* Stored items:
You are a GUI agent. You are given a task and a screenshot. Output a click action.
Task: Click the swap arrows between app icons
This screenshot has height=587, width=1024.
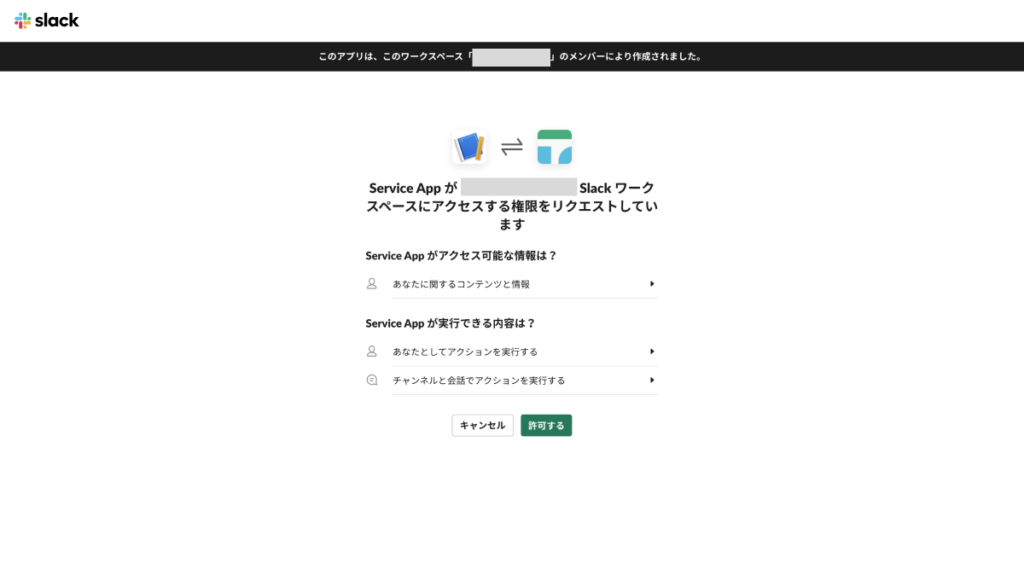click(512, 147)
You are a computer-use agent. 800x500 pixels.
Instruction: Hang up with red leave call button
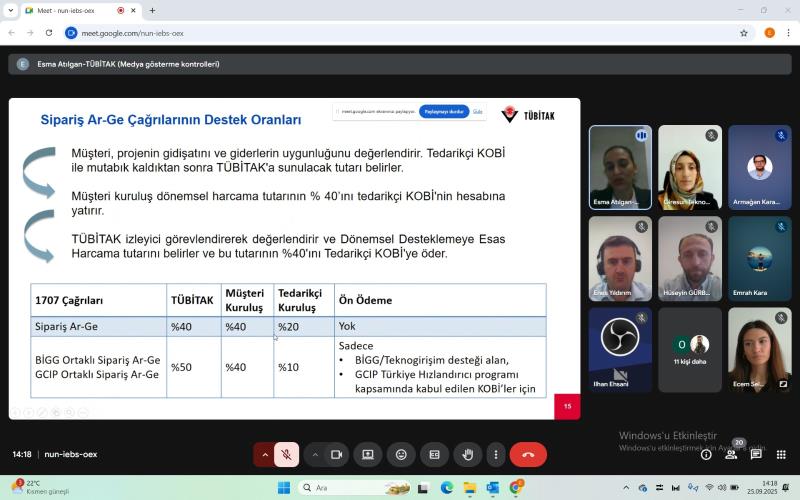click(528, 454)
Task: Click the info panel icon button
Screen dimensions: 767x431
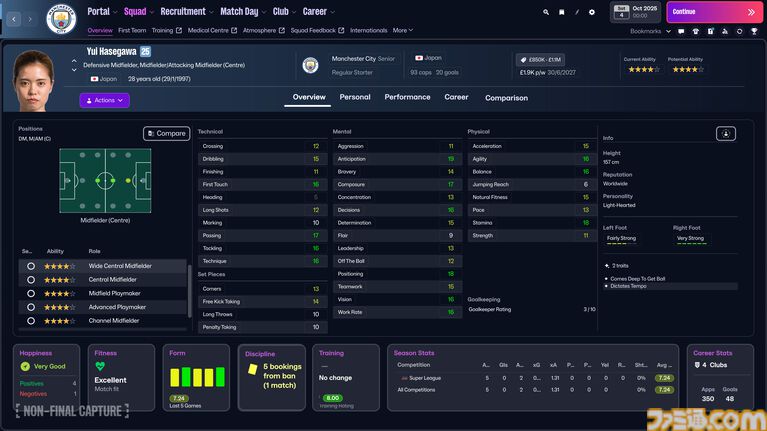Action: (726, 133)
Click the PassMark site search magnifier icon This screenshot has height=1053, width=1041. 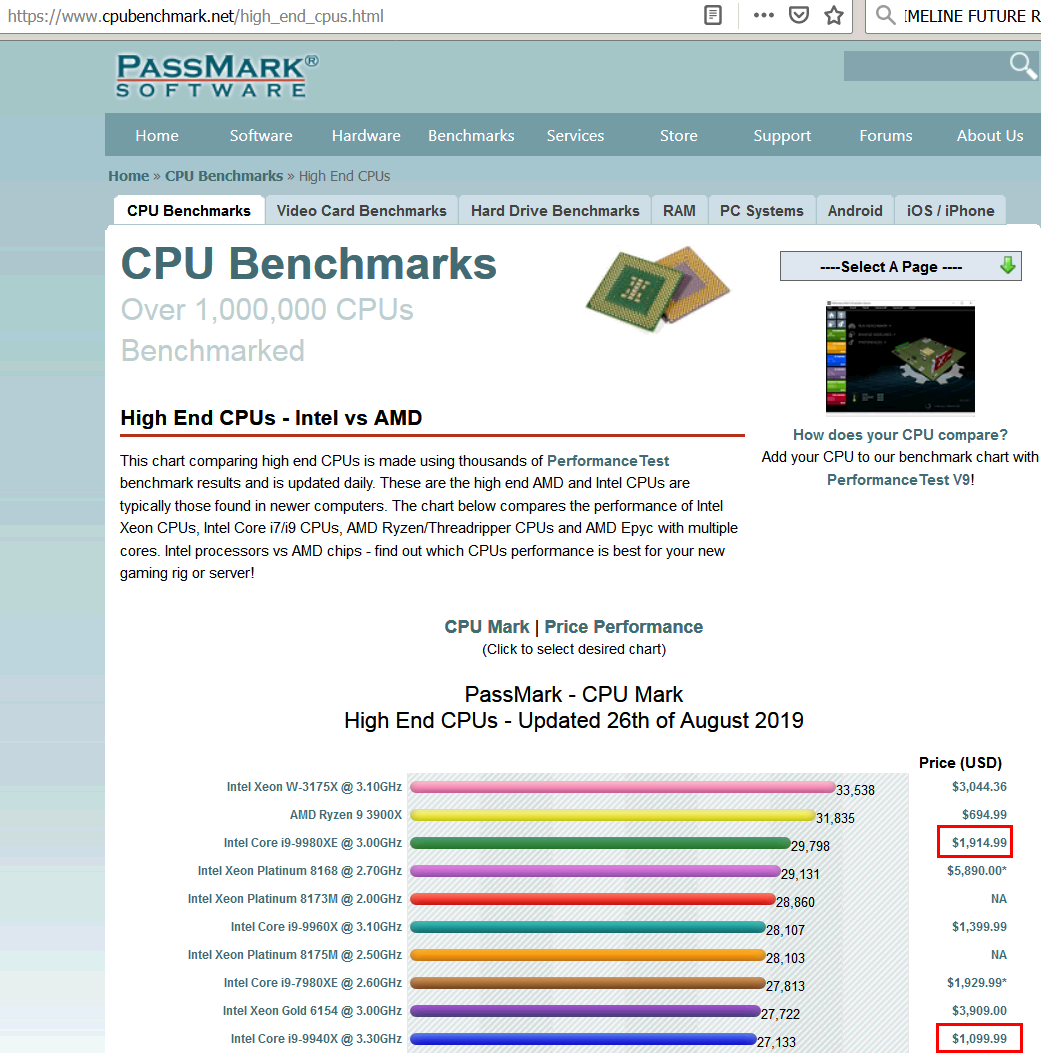[x=1023, y=66]
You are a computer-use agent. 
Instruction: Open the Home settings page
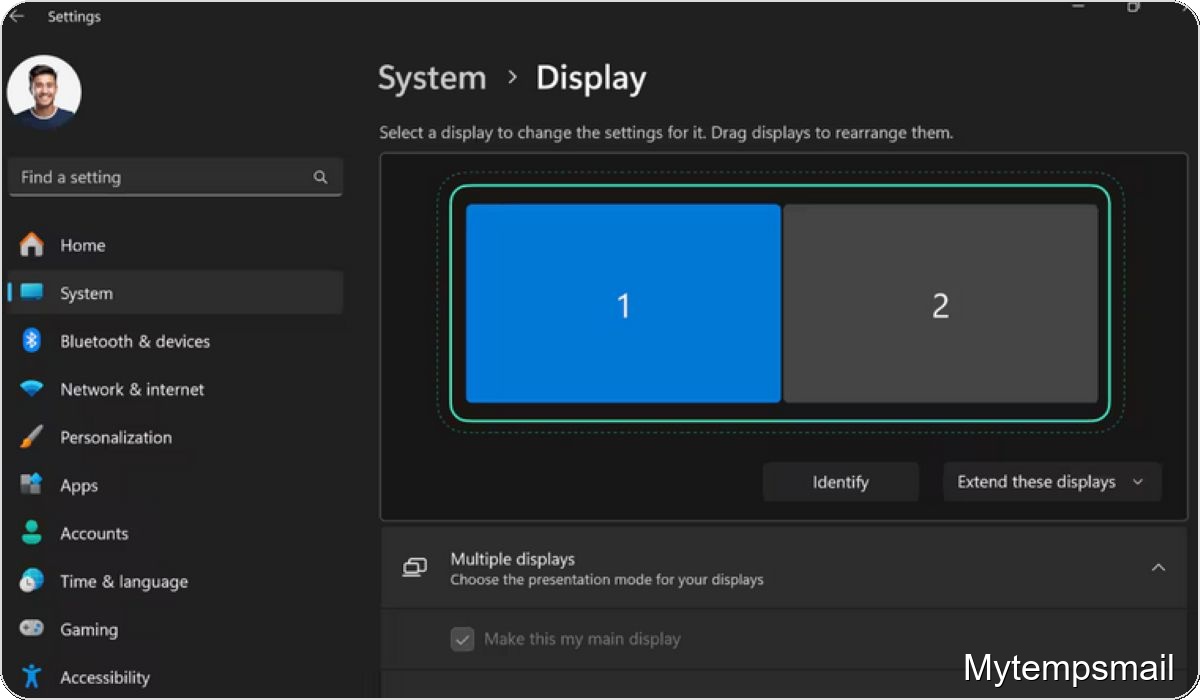(x=83, y=245)
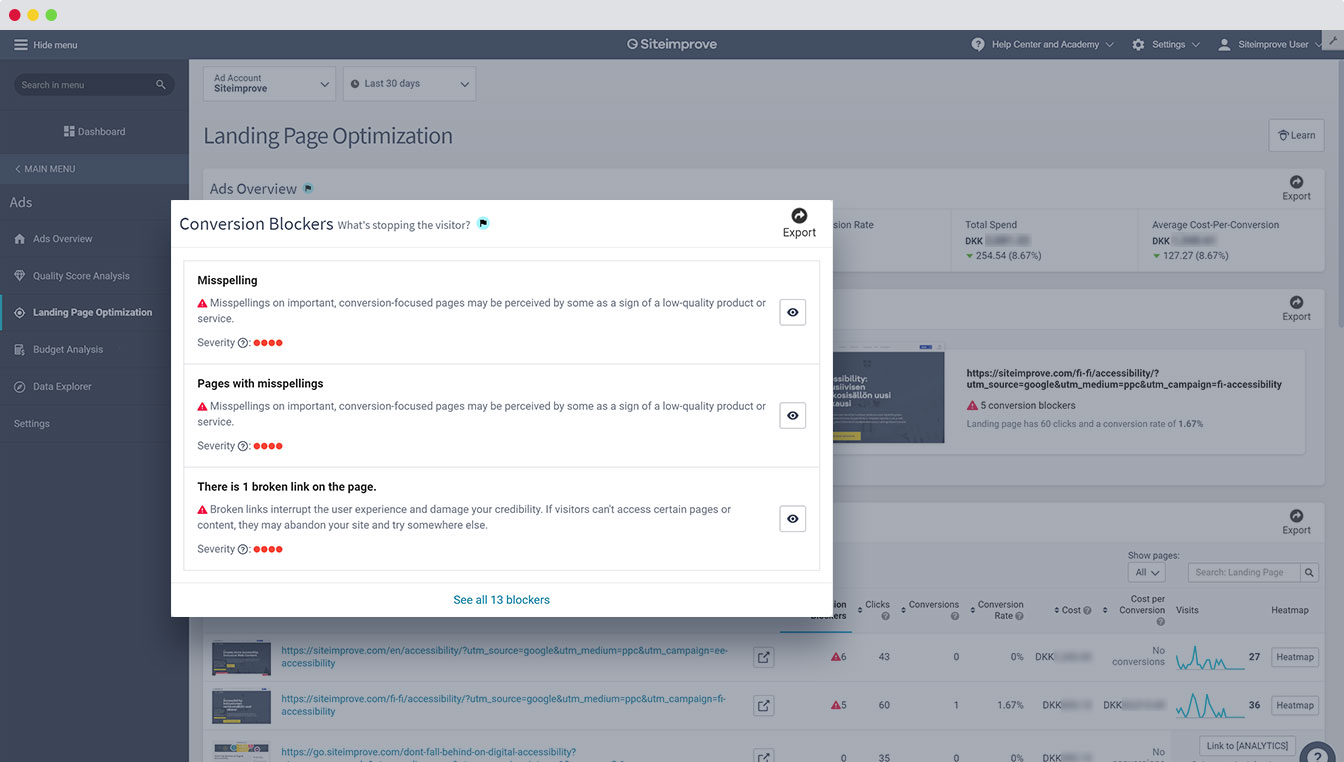
Task: Click the hamburger Hide menu icon
Action: (x=21, y=45)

* About this task: For each line above that has the word "agent", add one to a tally, and report the final tally alone.

* Answer area: 3